**Task prompt**:
Render the entries below as a two-column CSV with the header row entry_text,answer, and include one row for each entry. Put each entry's text and its answer in a single quoted field each, replacing line breaks with spaces and leaving out the pictures.

**Records for processing**:
—————

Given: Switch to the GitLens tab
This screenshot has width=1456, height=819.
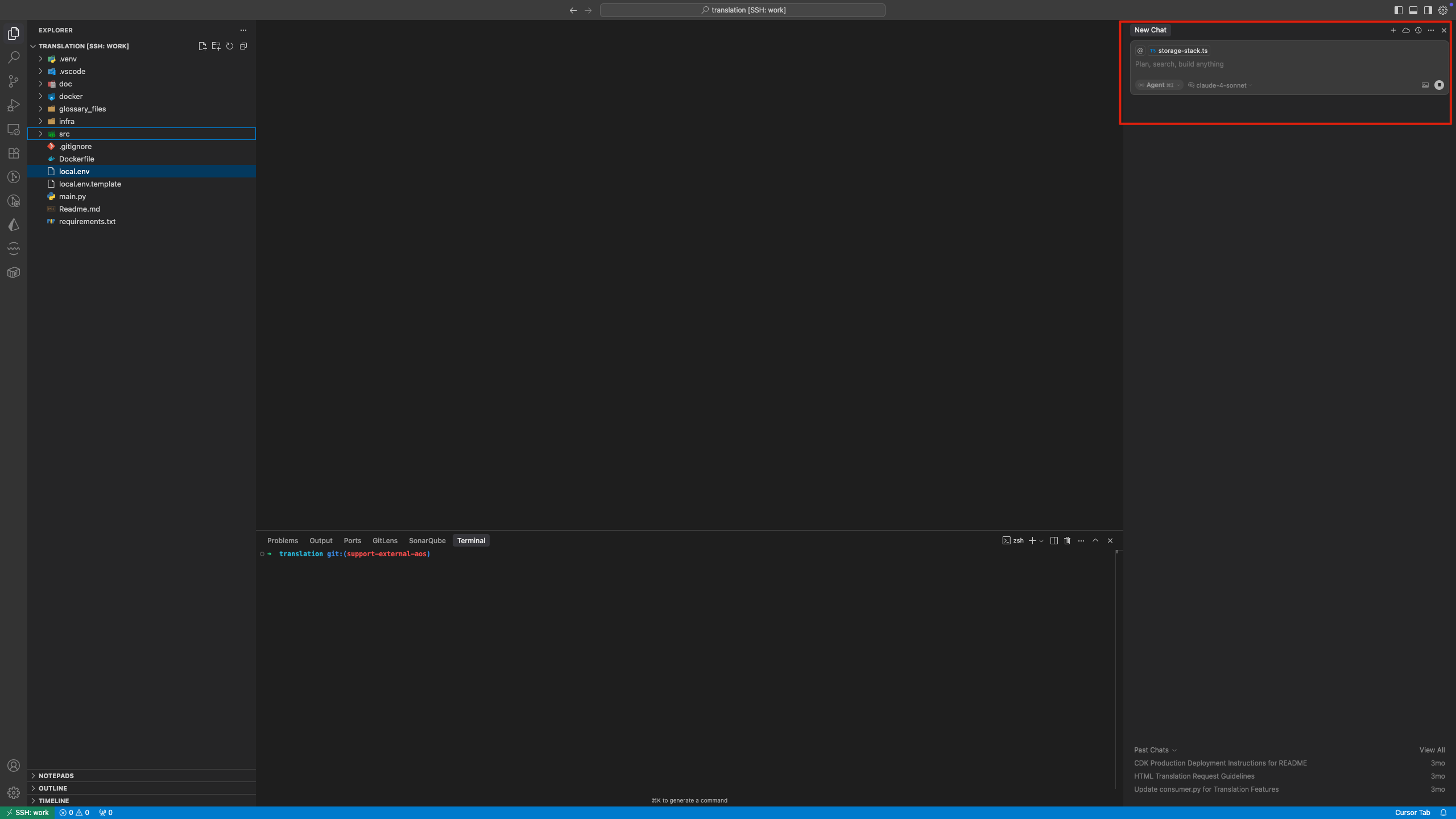Looking at the screenshot, I should [384, 540].
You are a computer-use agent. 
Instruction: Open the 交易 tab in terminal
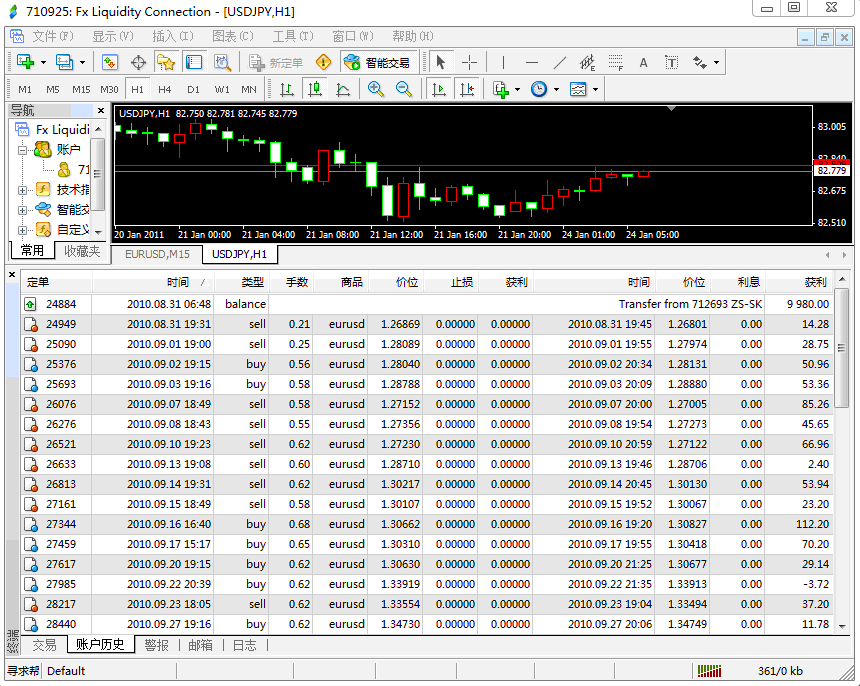point(44,645)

—————

**Result for this exercise**:
entry_text,answer
"Given: Switch to the GitLens tab This screenshot has width=1456, height=819.","Looking at the screenshot, I should [384, 540]."
"You are a computer-use agent. Instruction: Open the 交易 tab in terminal","point(44,645)"